Ex-Worker Strikes Back in Universal Entertainment Scandal

Posted on: June 6, 2014, 05:30h. 

Last updated on: June 5, 2014, 04:49h.

Kazuo Okada Universal Entertainment
Kazuo Okada, who has been accused by a former employee of bribing Philippine officials (Image: Bloomberg)

Kazuo Okada, the billionaire owner of Universal Entertainment Corp., which is the Japanese manufacturer of gaming machines that owns 21 percent of Wynn Resorts, has become the subject of a criminal complaint filed by a former employee over a longstanding bribery scandal, which has descended into a messy legal dispute.

The allegation relates to $40 million which complainant Takafumi Nakano says he was ordered by his employer to offer in bribes to buy foreign ownership and tax concessions for the $2 billion casino that Universal Entertainment is building in Manila Bay in the Philippines.

Nakano claims that the he was ordered to pay the bulk of this sum in 2010 to Rodolfo Soriano, a consultant who has close ties to Efraim Genuino, at the time the head of the Philippine gaming regulatory body. Nakano has made the same claim previously in a civil defamation case against Okada, who in turn accuses his former employee, along with two others, of transferring the money without authorization. All three men, however, say they were acting under direct orders from Okada.

Allegations and Investigations

The claim has already resulted in investigations by the FBI, the Nevada Gaming Board and the Philippine government, and, should those authorities conclude that there is evidence of corruption, Universal could face prosecution in both the US and the Philippines. While the company is headquartered in Tokyo, it has licenses to both manufacture and distribute casino machines in Nevada, as well as Mississippi and New Jersey. The company could have sanctions imposed upon it which could affect its ability to do business in the United States.

It’s understood that the new complaint was issued last week to the Tokyo District Public Prosecutor’s Office. In it Nakano stated: “The only conclusion is that $40 million was paid as bribes to Genuino or to other public officials.” He also noted that soon after the bribery was alleged to have taken place, the Philippine government lifted its restrictions on foreigners owning casinos and granted Universal approval to operate as part of the Philippine Economic Zone Authority – a government agency that oversees and administers incentives to companies in the country.

Claims and Counter-claims

Last month, Reuters reported that one of Universal’s lawyers, Yuki Arai, had offered Nakano money to drop all his claims and to desist from co-operating with investigative agencies. Universal denied this and has launched legal action against Reuters for defamation. Universal claims the settlement offer was the idea of Nakano’s lawyer who had demanded millions of dollars. Nakano’s party strenuously denies this and Reuters is standing by its assertion.

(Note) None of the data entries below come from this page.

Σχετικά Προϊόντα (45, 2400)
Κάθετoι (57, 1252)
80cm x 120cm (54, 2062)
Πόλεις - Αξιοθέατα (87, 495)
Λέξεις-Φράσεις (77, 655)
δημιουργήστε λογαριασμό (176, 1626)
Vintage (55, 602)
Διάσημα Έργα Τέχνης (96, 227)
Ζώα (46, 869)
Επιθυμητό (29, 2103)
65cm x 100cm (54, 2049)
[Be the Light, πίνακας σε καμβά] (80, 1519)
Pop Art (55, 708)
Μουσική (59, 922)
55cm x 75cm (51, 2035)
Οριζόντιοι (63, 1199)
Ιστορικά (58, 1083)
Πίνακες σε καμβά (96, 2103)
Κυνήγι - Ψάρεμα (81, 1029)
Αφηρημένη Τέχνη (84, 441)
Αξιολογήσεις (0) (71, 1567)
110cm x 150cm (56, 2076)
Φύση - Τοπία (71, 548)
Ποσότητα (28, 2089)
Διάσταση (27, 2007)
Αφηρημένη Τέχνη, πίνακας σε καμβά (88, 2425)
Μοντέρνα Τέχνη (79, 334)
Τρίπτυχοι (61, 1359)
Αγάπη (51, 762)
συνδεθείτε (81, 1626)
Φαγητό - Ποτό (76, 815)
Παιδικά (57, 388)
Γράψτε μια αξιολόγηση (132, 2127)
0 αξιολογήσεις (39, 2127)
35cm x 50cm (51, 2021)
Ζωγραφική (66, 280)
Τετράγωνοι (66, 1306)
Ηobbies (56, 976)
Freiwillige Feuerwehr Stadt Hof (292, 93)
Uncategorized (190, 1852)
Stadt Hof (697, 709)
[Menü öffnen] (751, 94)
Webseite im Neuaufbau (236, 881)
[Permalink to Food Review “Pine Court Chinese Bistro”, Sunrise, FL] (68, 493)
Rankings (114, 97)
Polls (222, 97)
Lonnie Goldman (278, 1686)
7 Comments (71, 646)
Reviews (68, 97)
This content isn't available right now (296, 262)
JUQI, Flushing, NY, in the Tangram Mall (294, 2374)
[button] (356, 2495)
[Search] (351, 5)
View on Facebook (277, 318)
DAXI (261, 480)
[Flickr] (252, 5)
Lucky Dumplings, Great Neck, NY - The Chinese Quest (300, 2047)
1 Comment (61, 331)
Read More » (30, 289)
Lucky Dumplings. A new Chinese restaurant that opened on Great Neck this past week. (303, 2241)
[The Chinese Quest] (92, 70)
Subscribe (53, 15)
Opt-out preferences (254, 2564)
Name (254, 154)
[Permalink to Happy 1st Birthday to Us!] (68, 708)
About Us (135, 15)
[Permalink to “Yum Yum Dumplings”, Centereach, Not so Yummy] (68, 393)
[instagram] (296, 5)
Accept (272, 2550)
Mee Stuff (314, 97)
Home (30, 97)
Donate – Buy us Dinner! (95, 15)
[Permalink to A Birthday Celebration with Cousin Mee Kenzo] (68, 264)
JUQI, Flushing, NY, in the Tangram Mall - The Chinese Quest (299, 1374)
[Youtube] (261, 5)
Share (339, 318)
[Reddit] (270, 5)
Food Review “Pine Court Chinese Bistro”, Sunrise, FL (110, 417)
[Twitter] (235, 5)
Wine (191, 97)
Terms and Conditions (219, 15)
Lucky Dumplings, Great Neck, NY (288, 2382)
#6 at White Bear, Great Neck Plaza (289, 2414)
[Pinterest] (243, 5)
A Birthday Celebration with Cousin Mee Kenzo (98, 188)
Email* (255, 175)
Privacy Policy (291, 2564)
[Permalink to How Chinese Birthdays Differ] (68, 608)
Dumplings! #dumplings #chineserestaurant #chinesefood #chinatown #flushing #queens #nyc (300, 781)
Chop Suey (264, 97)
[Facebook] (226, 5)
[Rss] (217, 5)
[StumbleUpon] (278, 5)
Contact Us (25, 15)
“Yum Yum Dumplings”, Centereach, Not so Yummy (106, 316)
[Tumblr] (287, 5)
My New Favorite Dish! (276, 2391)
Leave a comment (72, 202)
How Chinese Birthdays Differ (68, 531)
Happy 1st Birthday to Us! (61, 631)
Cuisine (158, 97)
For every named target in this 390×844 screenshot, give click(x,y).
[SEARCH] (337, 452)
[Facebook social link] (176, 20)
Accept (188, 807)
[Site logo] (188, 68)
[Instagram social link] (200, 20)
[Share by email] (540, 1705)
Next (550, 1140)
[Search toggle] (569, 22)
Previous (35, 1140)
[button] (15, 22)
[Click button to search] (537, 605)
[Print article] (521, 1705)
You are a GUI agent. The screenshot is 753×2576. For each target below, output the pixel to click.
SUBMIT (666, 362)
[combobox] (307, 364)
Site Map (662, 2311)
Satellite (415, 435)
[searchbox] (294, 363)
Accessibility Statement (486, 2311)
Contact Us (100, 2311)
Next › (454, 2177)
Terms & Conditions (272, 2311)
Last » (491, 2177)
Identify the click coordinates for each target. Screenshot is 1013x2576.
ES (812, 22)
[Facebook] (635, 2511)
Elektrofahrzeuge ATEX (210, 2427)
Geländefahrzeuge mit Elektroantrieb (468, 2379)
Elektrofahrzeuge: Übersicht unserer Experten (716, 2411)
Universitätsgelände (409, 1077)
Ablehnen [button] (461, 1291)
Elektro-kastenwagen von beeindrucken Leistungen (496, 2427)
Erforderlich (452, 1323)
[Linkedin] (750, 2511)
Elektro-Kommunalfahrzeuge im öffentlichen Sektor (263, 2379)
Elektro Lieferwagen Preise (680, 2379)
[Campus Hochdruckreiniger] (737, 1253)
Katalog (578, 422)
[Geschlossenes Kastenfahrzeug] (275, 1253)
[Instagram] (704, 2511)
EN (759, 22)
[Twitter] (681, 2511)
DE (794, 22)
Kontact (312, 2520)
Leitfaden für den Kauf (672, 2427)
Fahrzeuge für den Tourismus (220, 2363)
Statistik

It is not known whether the Tokyo District Public Prosecutor’s Office intends to pursue an investigation of its own. However, Japan was recently criticized by the Organization for Economic Co-operation and Development (OECD) for failing to rigorously enforce its own law against Japanese companies bribing foreign officials, and Nakano has urged that the Prosecutor’s Office launch an in-depth investigation. Meanwhile, Universal Entertainment has conducted its own independent investigation which it has not yet made public.